Со стороны Петра Петровича послышался какой-то не совсем внятный звук, который можно было истолковать различно.

— Нет? — сказал Павел Семеныч. — Ну, извините… Говорю, о себе… Мысли или, вернее, поползновения, что ли, такие у меня были бы, может быть, где-то там, в подсознательной, как говорится, сфере… Потому что… сознание и все эти сдерживающие силы, это ведь как земная кора: тонкая пленка, под которой ходят и переливаются чисто эгоистические первобытные, животные побуждения… Найдут место послабее и…

— Ну, хорошо, хорошо, — с снисходительной усмешкой сказал Петр Петрович, и мне показалось, что он подмигнул мне из своего темного угла… — Вернемся к Будникову. Что, же он? Отдал, — и кончено?..

— Да, повидимому, так он и хотел разрешить этот вопрос, и так как, кажется, боялся немного себя, то в тот же день призвал к себе Елену и поздравил ее с выигрышем. И тут же, при сем случае, желая воспользоваться, так сказать, благоприятными условиями, намекнул: вот, дескать, когда мы разойдемся, ты обеспечена. И при этом все время сердился…

— За что же сердился?

— Я думаю, за то и сердился, что вот ты какая дура. Если бы тогда сама выбрала, — наверное, взяла бы не тот номер. А теперь из-за твоей глупости какая история вышла. Порядочный и умный человек какой суммы лишается. Так я, по крайней мере, представляю себе по рассказу Елены… «Все, говорит, бегали из угла в угол и сердились на меня»…
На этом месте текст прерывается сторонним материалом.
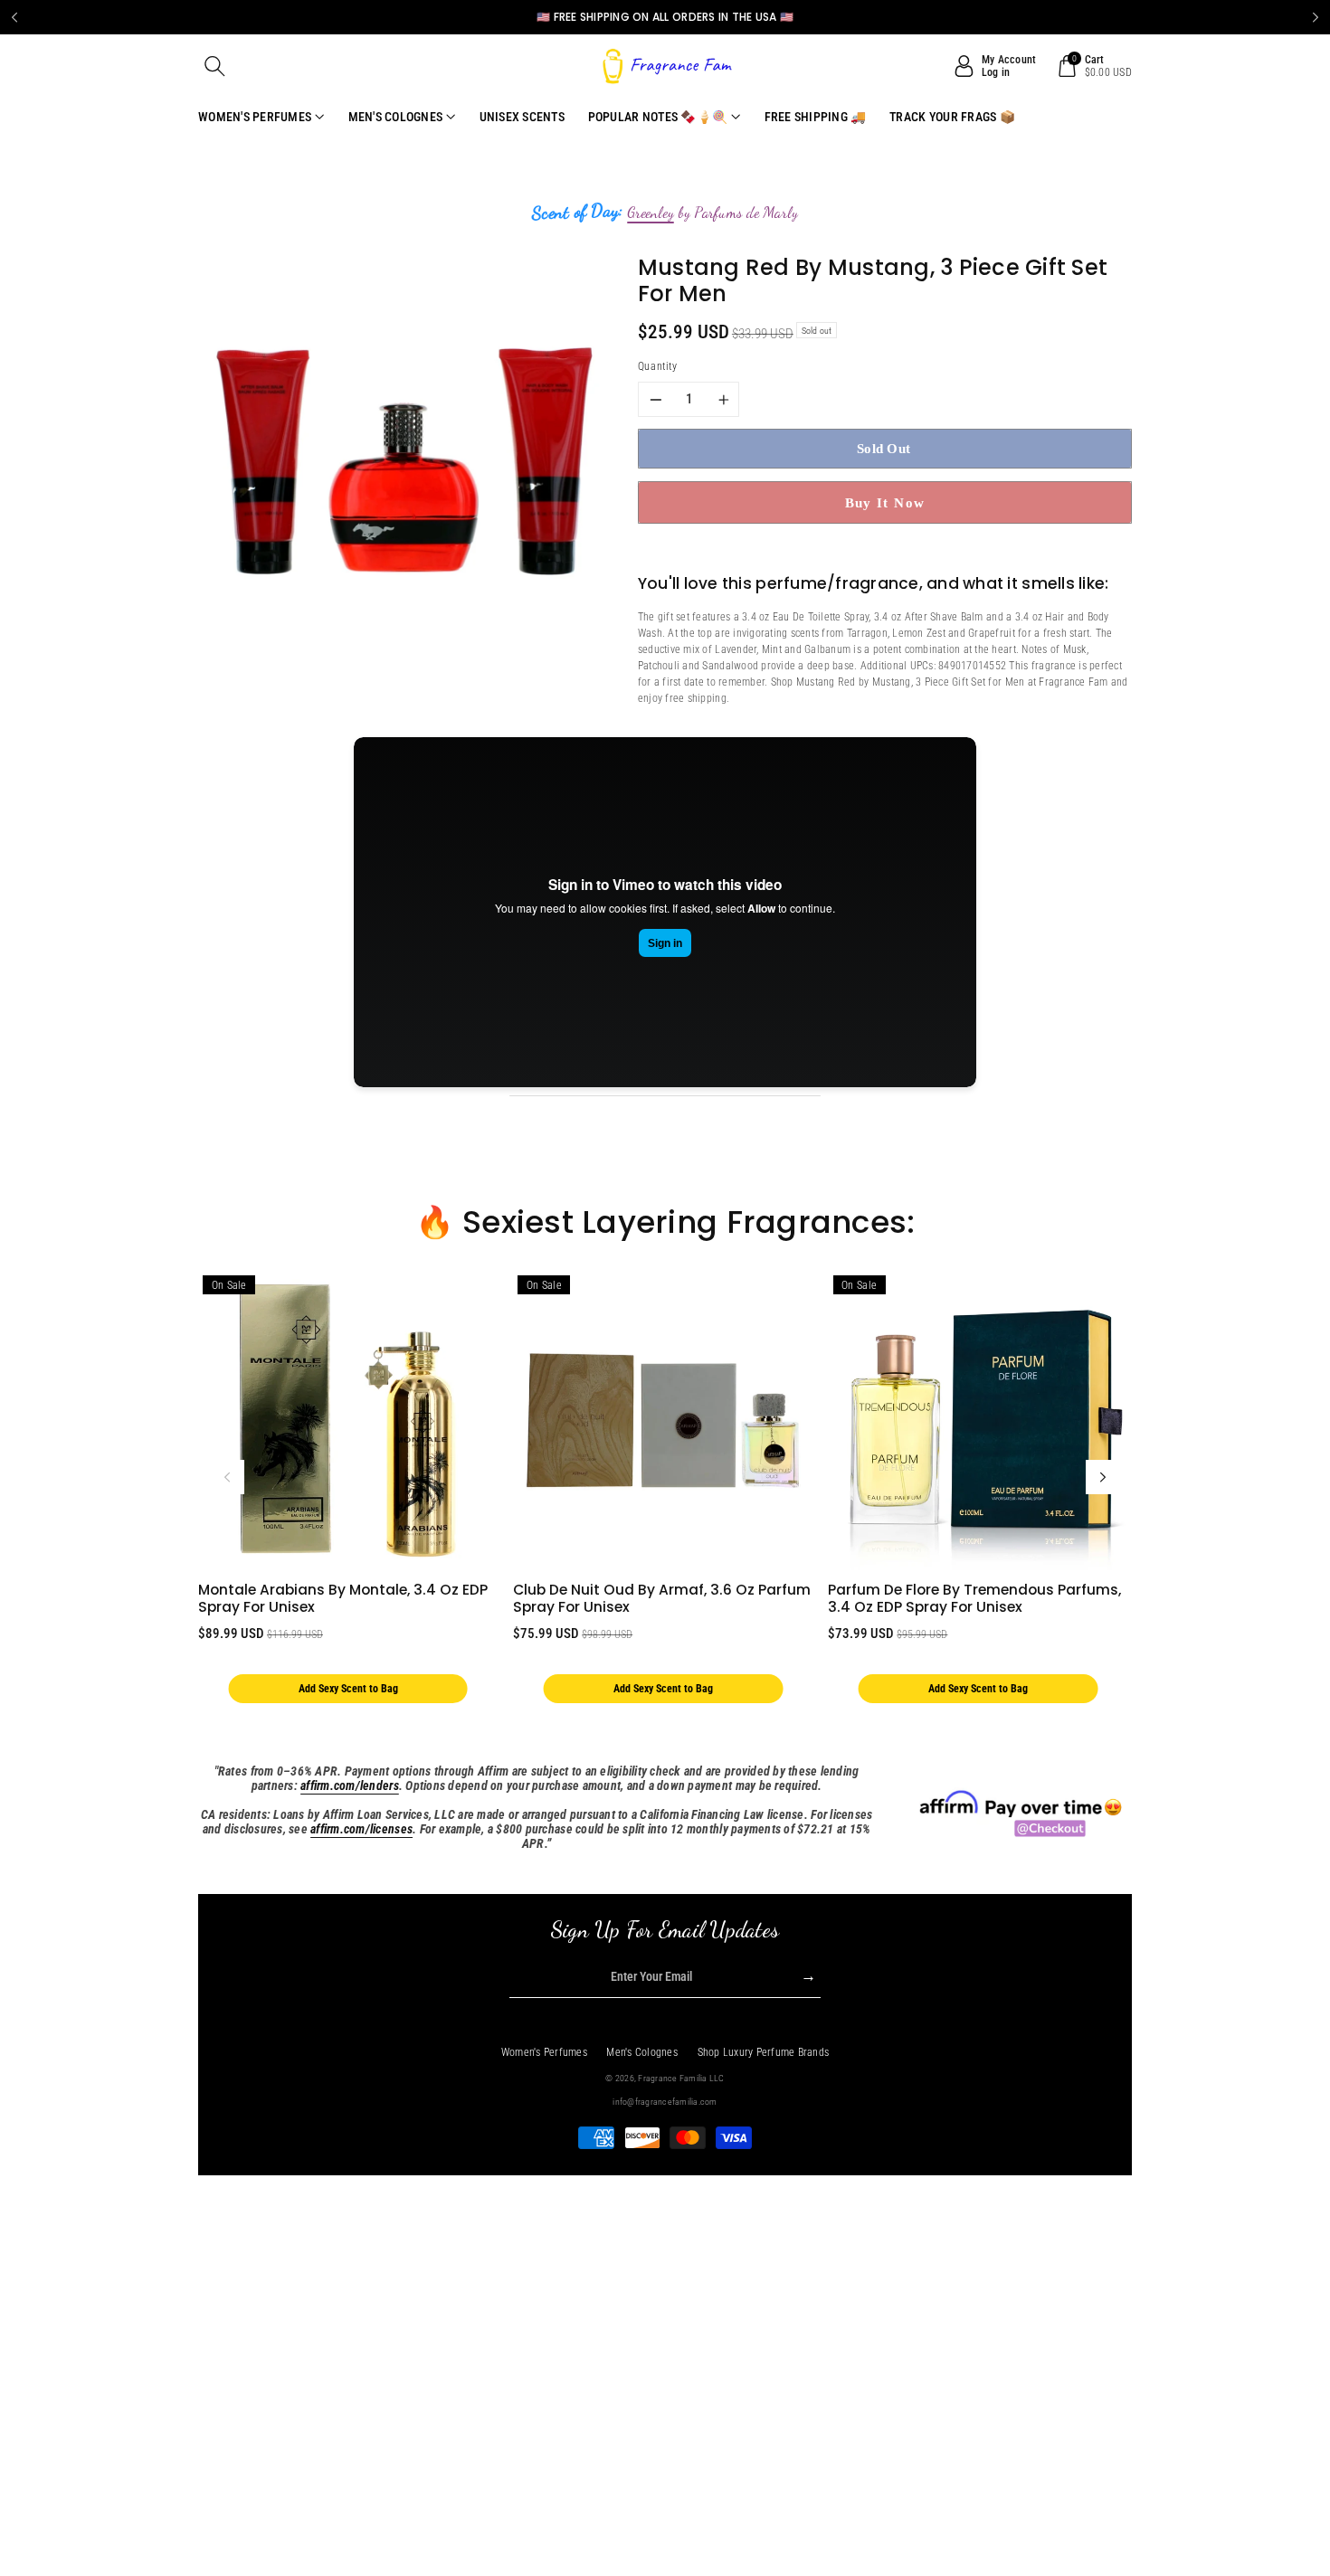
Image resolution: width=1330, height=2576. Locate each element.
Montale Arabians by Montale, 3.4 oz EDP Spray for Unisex (343, 1598)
— Ну, а она что же? Обрадовалась, конечно?

— Н-нет… Спужалась, говорит, очень, и ударила из нее слеза. Он сердится, а она плачет, и от этого он еще больше сердится.

— Действительно, дура!..

— Д-да. Я уже докладывал: умной ее не считаю, но в слезах этих… Нет, это была не глупость… И когда мне после рассказывала… дошла до этого места, взглянула на меня своими чистыми, птичьими глазами и вся всколыхнулась от плача… И вот теперь я не могу забыть этих глаз… Глупость-то, может быть, и глупость. То есть нет ни ясности сознания, ни отчета в положении вещей. Но было что-то в этих голубых глазах, особенно в самой глубине… точно мерцал в них какой-то правильный инстинкт… Эти ее глупые слезы были, может быть, единственным правильным, настоящим, пожалуй… позволю себе сказать, — самым умным во всей этой запутанной истории… Где-то тут недалеко скрывался выход, точно потайная дверка…
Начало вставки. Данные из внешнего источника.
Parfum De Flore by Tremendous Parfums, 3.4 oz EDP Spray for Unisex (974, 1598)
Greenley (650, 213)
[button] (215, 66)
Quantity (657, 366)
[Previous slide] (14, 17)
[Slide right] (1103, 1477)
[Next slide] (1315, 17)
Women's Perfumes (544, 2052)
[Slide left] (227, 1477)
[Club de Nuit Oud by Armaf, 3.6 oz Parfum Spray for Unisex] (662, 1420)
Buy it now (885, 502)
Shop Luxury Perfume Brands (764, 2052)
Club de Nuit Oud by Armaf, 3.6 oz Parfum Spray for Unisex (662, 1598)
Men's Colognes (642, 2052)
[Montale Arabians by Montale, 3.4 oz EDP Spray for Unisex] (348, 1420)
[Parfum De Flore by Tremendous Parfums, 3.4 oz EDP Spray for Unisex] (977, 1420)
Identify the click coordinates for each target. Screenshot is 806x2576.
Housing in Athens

— Ну, хорошо, хорошо… Дальше-то что же?

— А дальше… Господин Будников посмотрел на глупую женщину долго и внимательно, потом подсел к ней, потом обнял, а потом… в первый раз после значительного охлаждения приказал ей не уходить к себе, а остаться ночевать у него…

И пошло это так на некоторое время. Елена расцвела… Любовь ее тоже была «глупая», то есть очень непосредственная. Сначала, — сама мне говорила, — г-н Будников был ей противен. Потом, когда уже взял ее, — точно, говорит, присушил. У таких непосредственных женских натур нет разделения, так сказать, чувства и факта. С какого конца ни затронь, — весь этот комплекс действует нераздельно… Опять вернулся к ней, значит, опять полюбил… Две недели она так сияла радостью и красотой, что все, кто в это время смотрел на нее, — тоже заражались безотчетной радостью… Только недели через две господин Будников опять охладел… И потянулась у нас на дворе слякоть какая-то… У Елены глаза наплаканы… Соседки судачат, жалеют, г. Будников сумрачен… Две-то черты эти прошли глубоко по душе обоих. А тут еще и третий под них подвернулся… Дворник Гаврило…

— Гм!.. Целая история, — сказал Петр Петрович, опять подымаясь с места и садясь рядом с Павлом Семенычем. — Он-то при чем?.. Тоже узнал о выигрыше?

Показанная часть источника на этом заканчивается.